Real/complex differentiable function

[Maybe_Memorie]

Homework Statement

Is the following function real and complex-differentiable everywhere?

f(z) = Re(z)

Homework Equations

Cauchy-Riemann equations f_y = if_x

The Attempt at a Solution

Let z = x + iy, z₁ = x - iy

Re(z) can be defined by Re(z) = (z + z₁)/2

A function is ℝ-differentiable if
f(z+Δz) - f(z) = f_x(z)Δx + f_y(z)Δy + Ω(Δz)
and
Ω(Δz)/Δz -> 0 as Δz -> 0.

Δz = Δx + iΔy


So, f(z+Δz) = (z + Δz + (z + Δz)₁)/2
= x + Δx

So f(z+Δz) - f(z) = Δx

f_x(z)Δx = ∂f/∂x (Δx) = ∂x/∂x (Δx) = (Δx)
f_y(z)Δy = 0

f(z+Δz) - f(z) = f_x(z)Δx + f_y(z)Δx + Ω(Δz)
So Δx = Δx + Ω(Δz)
Thus Ω(Δz) = 0 and evidently 0/Δz -> 0 as Δz -> 0.

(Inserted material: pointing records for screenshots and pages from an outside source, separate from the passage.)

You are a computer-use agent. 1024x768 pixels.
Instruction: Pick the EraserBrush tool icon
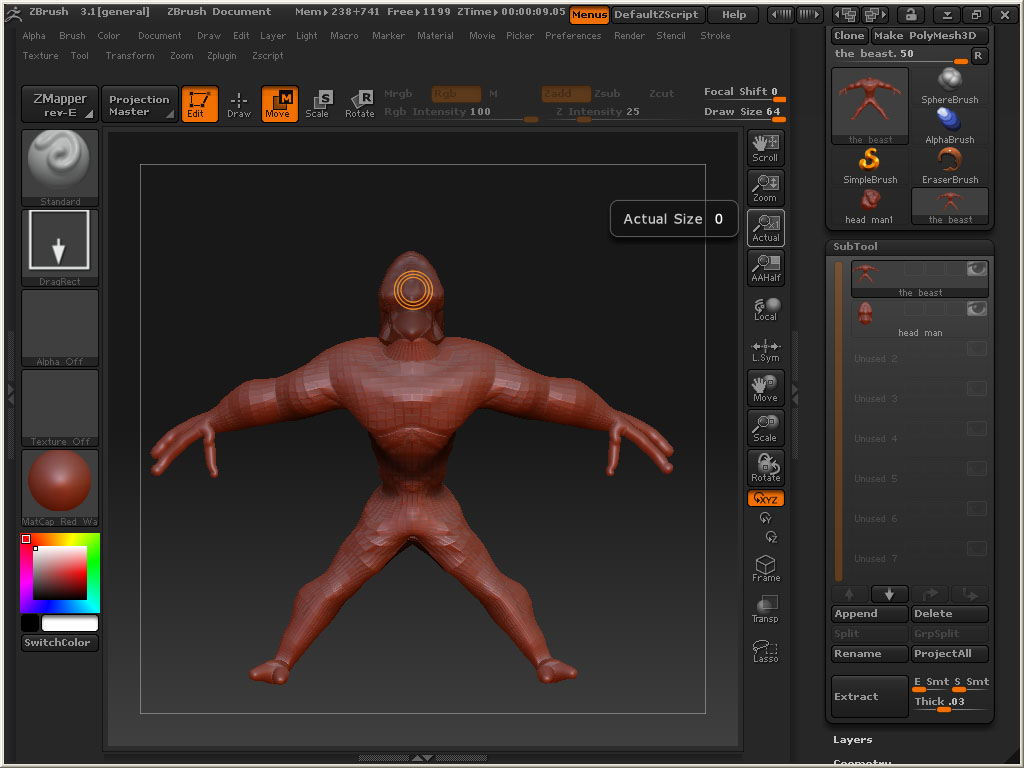tap(949, 166)
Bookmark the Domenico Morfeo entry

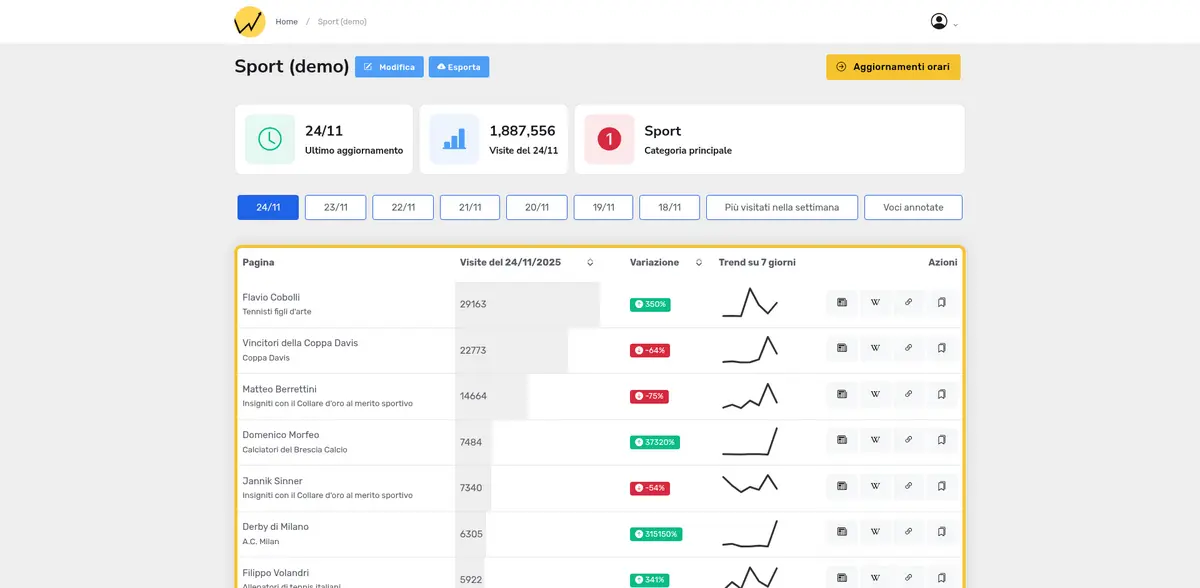pyautogui.click(x=941, y=440)
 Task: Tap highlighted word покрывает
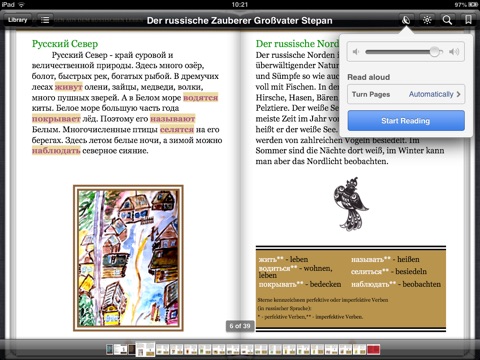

So f(z) is ℝ-differentiable everywhere.


I know from a theorem that if f is ℝ-differentiable and satisfies the Cauchy-Riemann equations then it is ℂ-differentiable.


f_y = if_x

f_y = 0
if_x = i

So f does not satisfy the equations, hence not ℂ-differentiable.


Is this correct?

 

[obafgkmrns]

You've shown that Re(z)_y ≠ iRe(z)_x. The Cauchy-Riemann condition is f_y = if_x. What's the logical conclusion? ;o)

 

[Maybe_Memorie]

You've shown that Re(z)_y ≠ iRe(z)_x. The Cauchy-Riemann condition is f_y = if_x. What's the logical conclusion? ;o)

I'm sorry? What do you mean?

f(z) is Re(z).

 

[HallsofIvy]

His point is that Re(z) does NOT satisfy the Cauchy-Riemann equations.

 

[Maybe_Memorie]

So f is not complex differenctiable?